(Stored records)
• • • •

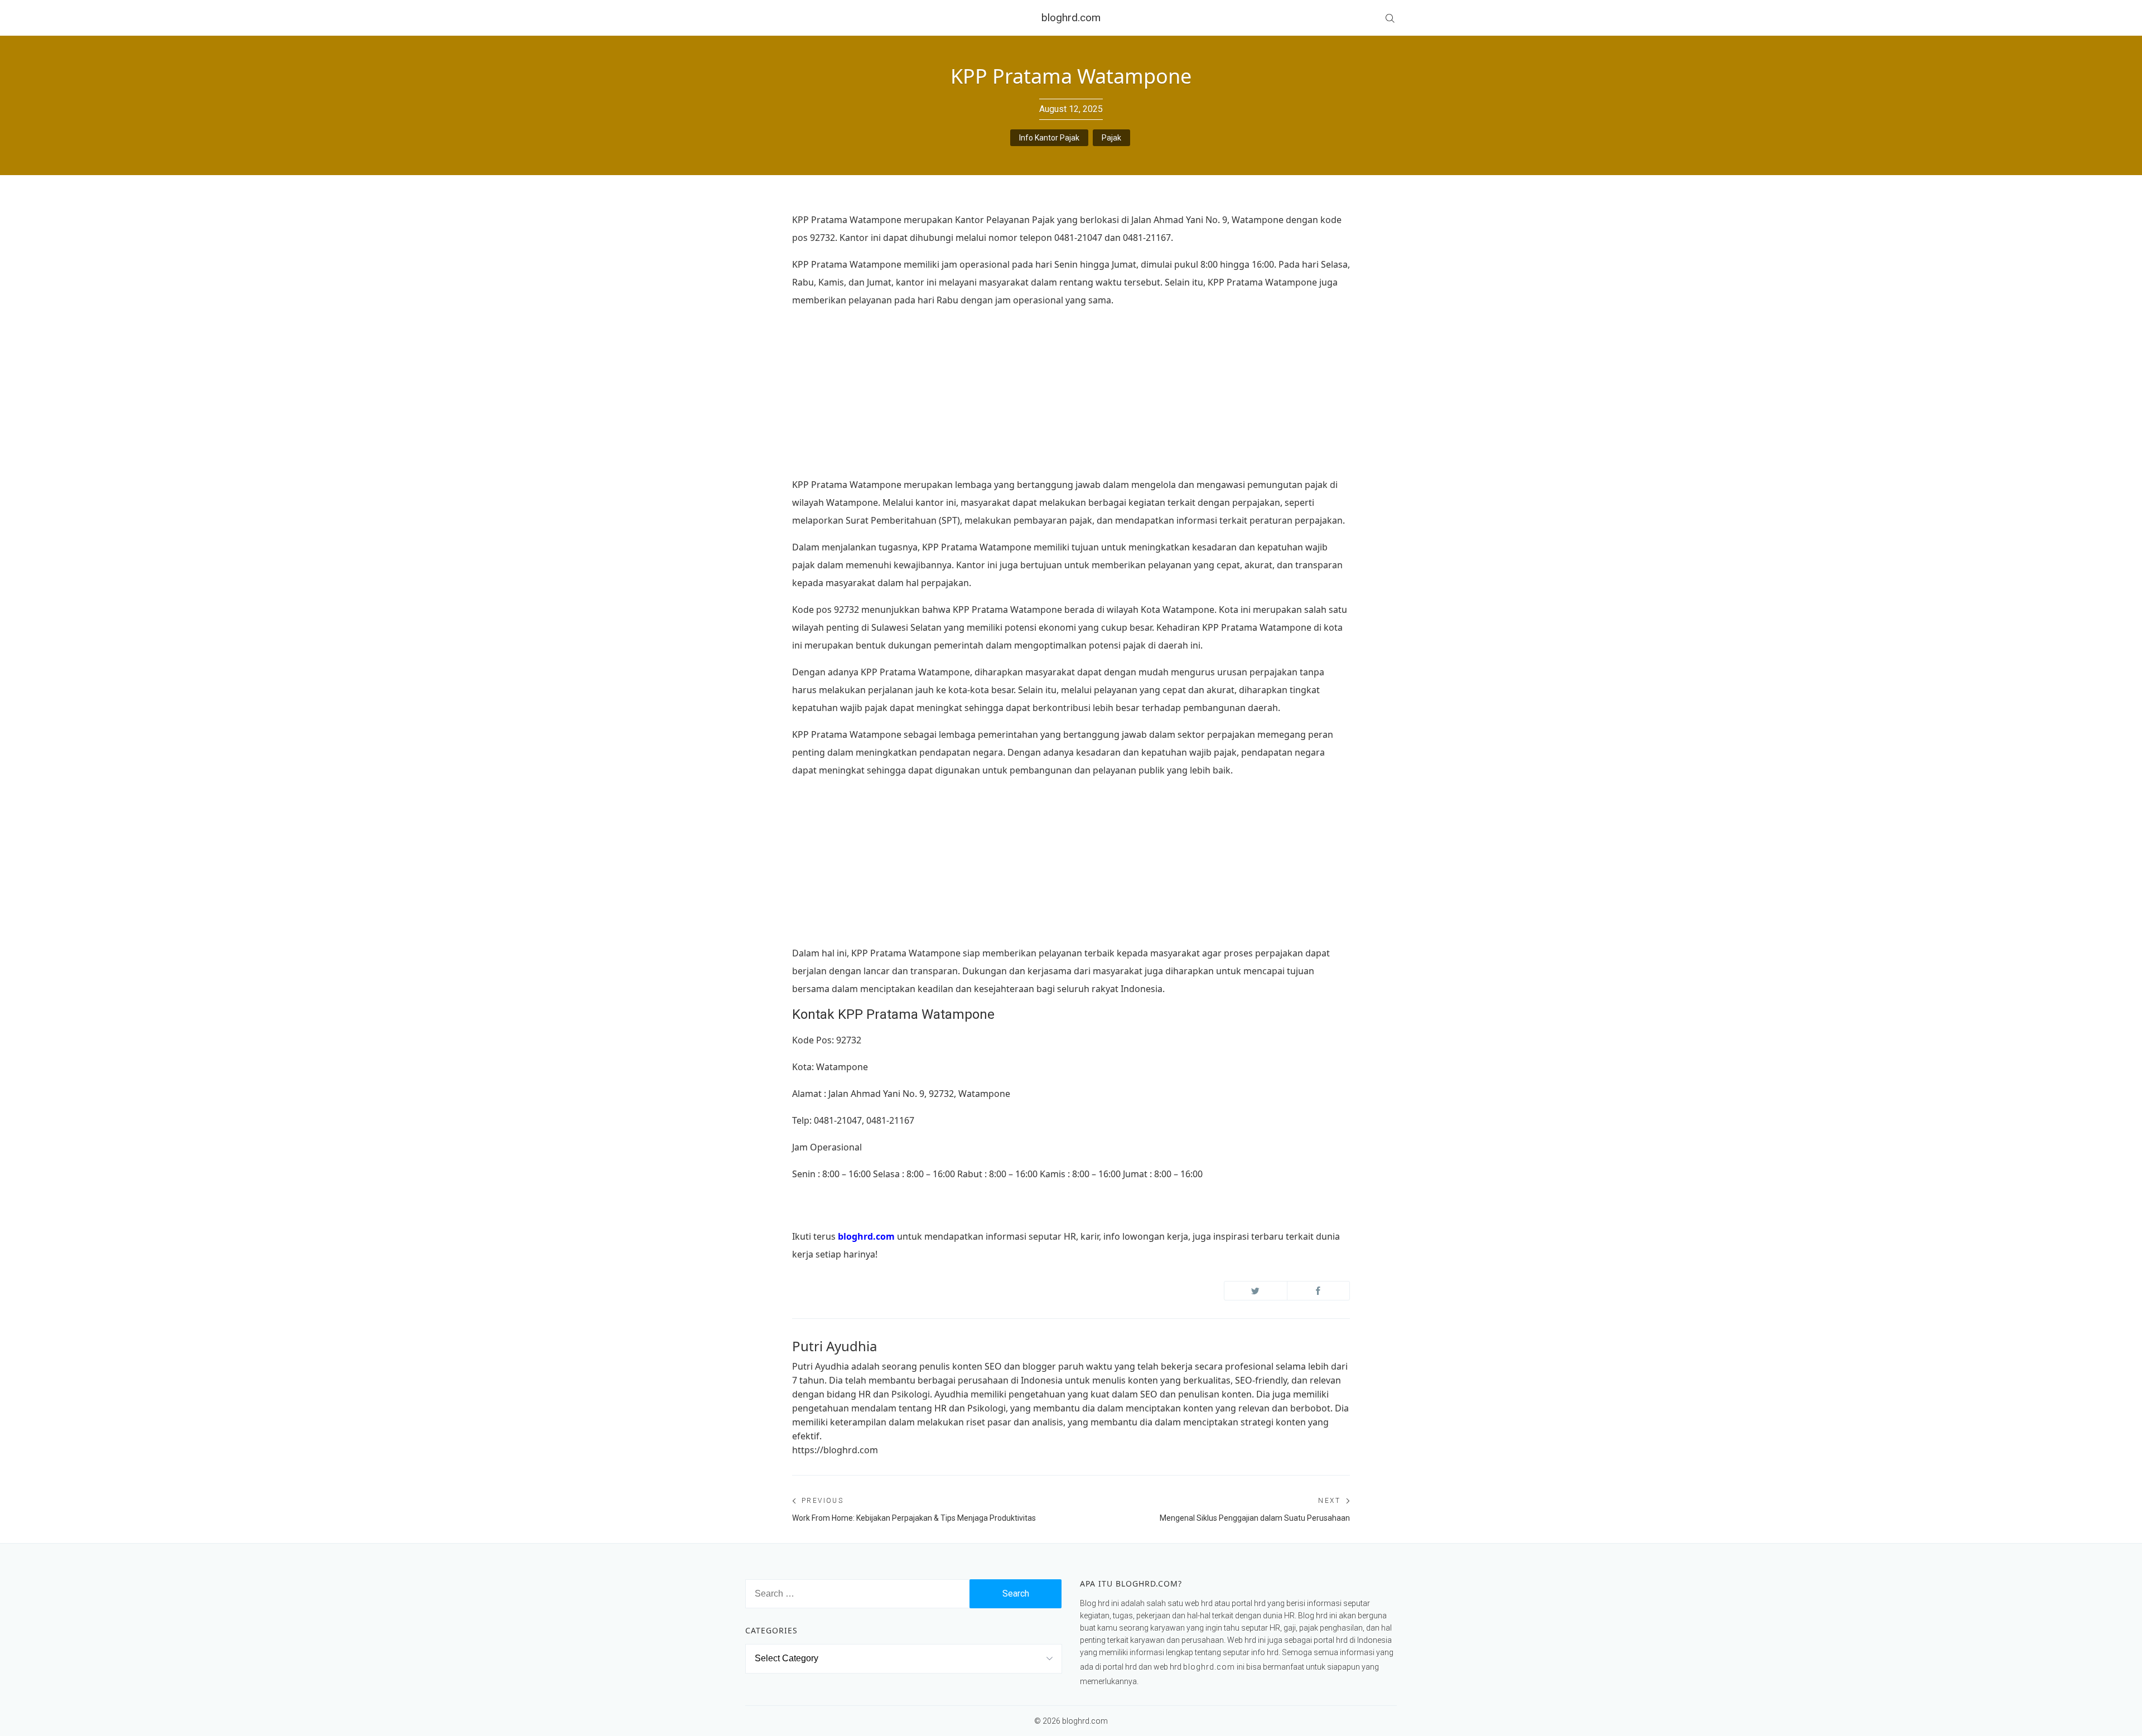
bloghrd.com (1071, 17)
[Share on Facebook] (1318, 1291)
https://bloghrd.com (835, 1450)
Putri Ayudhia (834, 1346)
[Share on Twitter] (1255, 1291)
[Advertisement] (1071, 396)
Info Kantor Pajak (1049, 137)
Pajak (1111, 137)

• • • •

• [WORK ORDER]: All entries must be output exactly as they stand, and every picture must be left out.

• [ANSWER FOR THIS EXERCISE]:
bloghrd.com (1071, 17)
[Share on Facebook] (1318, 1291)
https://bloghrd.com (835, 1450)
Putri Ayudhia (834, 1346)
[Share on Twitter] (1255, 1291)
[Advertisement] (1071, 396)
Info Kantor Pajak (1049, 137)
Pajak (1111, 137)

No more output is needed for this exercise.